By Bika Rebek
Originally published in the Catalogue for the Slovenian Pavilion at the Venice Biennale 2018
In a time of fake news, artificial intelligence and Photoshop, the authentic is back in fashion. The desire for time-tested qualities can be seen in the resurgence of historic quotations employed by a younger generation of architects, or in the often-successful attempts at the reconstruction of long gone buildings. In an increasingly virtual world, architecture has re-discovered the rough, reliable and antique.
While it would be easy to dismiss many of these practices as sentimental attempts at establishing authority through referencing historic forms, the reasons to put effort into reliving the past vary widely. The Slovenian pavilion at the Venice Biennale is a reinterpretation of an iconic yet unbuilt work by Jože Plečnik (1872- 1957), using the design for a national parliament to rethink the global issue of water treatment and its relationship to architecture. Far from being a neutral container, Plečnik’s project has been used and re-used as a shell to be filled with content, propaganda and identity for several decades now. Its signature silhouette has lent its authority to a set of causes, often with opposing characteristics. The endless replication of Plečnik’s unbuilt parliament lends itself as a rich case study concerned with the various interferences between original and copy.
While the definition of the authentic seems elusive and ever shifting, we tend to have a strong intuition whether something is real or not. Temporary exhibitions like the Venice Biennale are by definition productions of the artificial. For six months exhibitors from all over the world create mini-environments presenting ideas, proposals and installations. Yet even in here various pavilions will display differing degrees of authenticity. What then, are the measures to evaluate authenticity?
In order to establish a sense of authenticity, there needs to be a relationship between an original and a derivative from that original. Something cannot be authentic without a point of reference that creates and confirms its authenticity. The arch, column and primary forms in architecture became authentic architectural elements through endless repetition. Authenticity in that sense is a four-dimensional concept in architecture, that can only be measured by the temporal and physical difference between an original and a copy.
Perhaps even more importantly, authenticity is a social construct, meaning that the same space could be evaluated completely differently in different cultures. In combination with the element of time, one could create an authenticity graph, with authentic sitting at the intersection between the time and cultural axes.

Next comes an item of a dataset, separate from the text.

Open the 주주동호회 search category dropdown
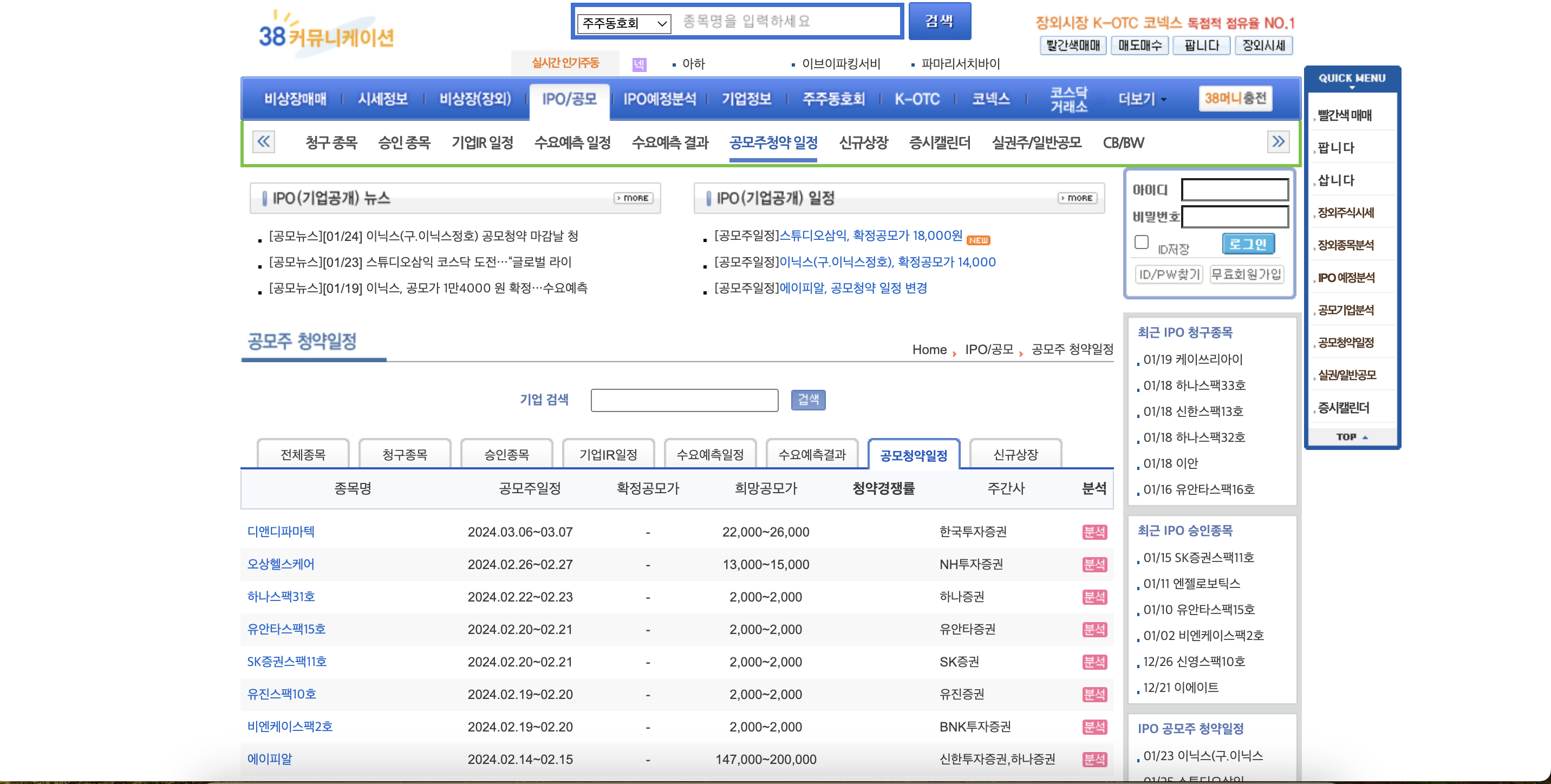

As a normative concept authenticity has an air of conventionality about it, since its purpose is a confirmation of standards rather than the breaking down of norms. On the other extreme, a building that would be an exact copy could also be a fake. There is only a narrow and ever-shifting window of the authentic. While it cannot be precisely quantified, it always involved an interpretation the past, while creating something somewhat new.